On the book <Generic Programming and the STL>( Matthew . H . Austern ),this function is defined as
iterator set::begin() const.
However, why should a const object returns a non-const iterator?
Then, I found, in this book, the semantic of set::iterator is defined as same as set::const_iterator. Both of them must be const!
I tried to read the source of GNU STL(version 3.4.1).They were using a red-black tree to implant it (std::set has a _RBtree.) .Both set::iterator and set::const_iterator are simply defined as _RBtree::const_iterator.
But, in VC++, it is deferent.
There is a base class named xtree which also a red-black tree. Then the class map and set inherit from xtree (which implantation is better? is-a? has-a?).They don't defined iterator and const_iterator theirself,just inherit them from the base class xtree,and the member function begin() is defined as :
const_iterator set::begin() const;
iterator set::begin().
So ,we can initialize a mutable set, get the begin of it, then try to modify it!
The following code has been compiled successful under VC++2003
int a[4]={1,2,3,4};
std::set<int> s(a,a+4);
std::set<int>::iterator i=s.begin();
(*i) = 9;
std::cout<<"Now s = ";
std::copy(s.begin(),s.end(),std::ostream_iterator< int>(std::cout,","));
std::cout<<std::endl;
std::set<int>::const_iterator p=s.find(9);
if(p != s.end() )
std::cout<<(*p);
else std::cout<<"Cannot find the element special"<<std::endl;

A set must be a sorted container, but now it is not!

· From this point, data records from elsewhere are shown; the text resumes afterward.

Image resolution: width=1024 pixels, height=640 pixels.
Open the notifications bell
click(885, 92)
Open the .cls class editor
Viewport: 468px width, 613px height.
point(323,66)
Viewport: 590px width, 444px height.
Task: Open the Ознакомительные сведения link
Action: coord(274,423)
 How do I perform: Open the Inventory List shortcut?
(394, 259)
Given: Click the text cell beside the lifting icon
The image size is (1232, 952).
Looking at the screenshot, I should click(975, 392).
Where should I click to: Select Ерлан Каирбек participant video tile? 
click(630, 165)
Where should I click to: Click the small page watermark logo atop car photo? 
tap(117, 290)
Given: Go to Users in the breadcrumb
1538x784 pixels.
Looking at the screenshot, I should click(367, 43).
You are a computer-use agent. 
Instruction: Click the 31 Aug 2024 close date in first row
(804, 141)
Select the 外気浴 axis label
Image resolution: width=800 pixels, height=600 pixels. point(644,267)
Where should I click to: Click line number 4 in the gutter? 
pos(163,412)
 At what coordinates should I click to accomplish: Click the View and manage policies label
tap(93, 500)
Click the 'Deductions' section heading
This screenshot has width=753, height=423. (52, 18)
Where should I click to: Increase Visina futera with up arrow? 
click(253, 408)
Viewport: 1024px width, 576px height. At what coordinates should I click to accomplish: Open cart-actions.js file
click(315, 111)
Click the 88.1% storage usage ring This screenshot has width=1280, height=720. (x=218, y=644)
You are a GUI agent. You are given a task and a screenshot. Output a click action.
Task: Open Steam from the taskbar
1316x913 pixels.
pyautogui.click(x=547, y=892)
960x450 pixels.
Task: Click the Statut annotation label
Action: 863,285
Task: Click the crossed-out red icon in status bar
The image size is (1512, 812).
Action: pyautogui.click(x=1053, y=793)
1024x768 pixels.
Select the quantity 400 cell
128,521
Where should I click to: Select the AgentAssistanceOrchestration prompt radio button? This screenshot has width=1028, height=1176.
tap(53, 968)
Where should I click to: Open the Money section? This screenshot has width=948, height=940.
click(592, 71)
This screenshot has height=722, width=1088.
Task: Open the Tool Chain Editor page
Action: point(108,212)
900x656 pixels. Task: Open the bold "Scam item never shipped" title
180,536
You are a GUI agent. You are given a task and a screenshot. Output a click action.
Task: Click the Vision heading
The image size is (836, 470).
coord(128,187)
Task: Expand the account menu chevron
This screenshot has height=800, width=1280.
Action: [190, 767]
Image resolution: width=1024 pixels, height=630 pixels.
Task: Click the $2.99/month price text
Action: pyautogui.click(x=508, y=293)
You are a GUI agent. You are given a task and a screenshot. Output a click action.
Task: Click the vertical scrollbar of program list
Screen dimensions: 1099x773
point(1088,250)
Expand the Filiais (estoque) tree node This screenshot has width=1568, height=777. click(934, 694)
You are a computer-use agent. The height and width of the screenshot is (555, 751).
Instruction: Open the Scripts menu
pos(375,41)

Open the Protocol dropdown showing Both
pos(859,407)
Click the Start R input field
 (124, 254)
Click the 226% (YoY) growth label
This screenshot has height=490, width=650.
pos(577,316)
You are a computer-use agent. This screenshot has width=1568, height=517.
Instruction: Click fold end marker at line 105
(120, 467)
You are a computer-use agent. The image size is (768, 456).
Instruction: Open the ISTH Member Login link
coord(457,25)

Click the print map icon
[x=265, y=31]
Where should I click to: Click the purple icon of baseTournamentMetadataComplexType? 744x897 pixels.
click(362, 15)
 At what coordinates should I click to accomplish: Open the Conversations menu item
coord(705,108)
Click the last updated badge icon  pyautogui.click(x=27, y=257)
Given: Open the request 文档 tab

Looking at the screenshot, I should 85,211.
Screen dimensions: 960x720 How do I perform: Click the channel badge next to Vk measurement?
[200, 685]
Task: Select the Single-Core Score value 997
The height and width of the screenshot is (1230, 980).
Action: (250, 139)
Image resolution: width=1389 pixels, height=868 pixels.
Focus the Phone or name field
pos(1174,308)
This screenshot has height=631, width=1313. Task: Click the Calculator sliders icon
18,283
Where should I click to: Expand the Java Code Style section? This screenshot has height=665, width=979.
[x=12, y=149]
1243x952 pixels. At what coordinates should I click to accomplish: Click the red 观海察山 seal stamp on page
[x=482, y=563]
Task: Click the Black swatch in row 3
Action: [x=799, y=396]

So anything terrible things it would happen.
Is this a bug of VC++?

A bug of VC++.net STL
--
---------------snnn-------------
---http://snnn.blogone.net-----
Jul 22 '05 #1
11 2938
On Thu, 06 Jan 2005 01:18:22 +0800, snnn
<sn*****@gmail.com.haha.removeme> wrote:
On the book <Generic Programming and the STL>( Matthew . H . Austern ),this function is defined as
iterator set::begin() const.
However, why should a const object returns a non-const iterator?
Then, I found, in this book, the semantic of set::iterator is defined as same as set::const_iterator. Both of them must be const!
I tried to read the source of GNU STL(version 3.4.1).They were using a red-black tree to implant it (std::set has a _RBtree.) .Both set::iterator and set::const_iterator are simply defined as _RBtree::const_iterator.
But, in VC++, it is deferent.
There is a base class named xtree which also a red-black tree. Then the class map and set inherit from xtree (which implantation is better? is-a? has-a?).They don't defined iterator and const_iterator theirself,just inherit them from the base class xtree,and the member function begin() is defined as :
const_iterator set::begin() const;
iterator set::begin().
So ,we can initialize a mutable set, get the begin of it, then try to modify it!
The following code has been compiled successful under VC++2003
int a[4]={1,2,3,4};
std::set<int> s(a,a+4);
Shouldn't this be:
std::set<int> s(a,a+3);
??

Note that s is non-const...
std::set<int>::iterator i=s.begin();
(*i) = 9;
std::cout<<"Now s = ";
std::copy(s.begin(),s.end(),std::ostream_iterator< int>(std::cout,","));
std::cout<<std::endl;
std::set<int>::const_iterator p=s.find(9);
if(p != s.end() )
std::cout<<(*p);
else std::cout<<"Cannot find the element special"<<std::endl;

A set must be a sorted container, but now it is not! So anything terrible things it would happen.
Is this a bug of VC++? [or] A bug of VC++.net STL


You are mistaken... this is the declaration of begin() (actually two
declarations) for std::set as delivered with the Microsoft VCToolkit:

<quote>
iterator begin()
{ // return iterator for beginning of mutable
sequence
return (_TREE_ITERATOR(_Lmost()));
}

const_iterator begin() const
{ // return iterator for beginning of nonmutable
sequence
return (_TREE_CONST_ITERATOR(_Lmost()));
}
</quote>

As you can see, the "begin()" which returns a const_iterator is also
const, therefore you CANNOT modify the set if the set itself is const.

--
Bob Hairgrove
No**********@Home.com
Jul 22 '05 #2
Bob Hairgrove wrote:
On Thu, 06 Jan 2005 01:18:22 +0800, snnn
<sn*****@gmail.com.haha.removeme> wrote:
int a[4]={1,2,3,4};
std::set<int> s(a,a+4);

Shouldn't this be:
std::set<int> s(a,a+3);
??


That would only consume 3 elements of 's'.
Note that s is non-const...
What difference would that make? Values (r-values) used to
initialise the elements of the set<> cannot transfer their
const-ness, can they?
[...]

Jul 22 '05 #3
On Wed, 05 Jan 2005 15:36:30 -0500, Victor Bazarov
<v.********@comAcast.net> wrote:
Note that s is non-const...


What difference would that make? Values (r-values) used to
initialise the elements of the set<> cannot transfer their
const-ness, can they?


The subject line says it all:
"which type should "std::set::begin() const" return?"

Answer:
std::set::const_iterator (which it does).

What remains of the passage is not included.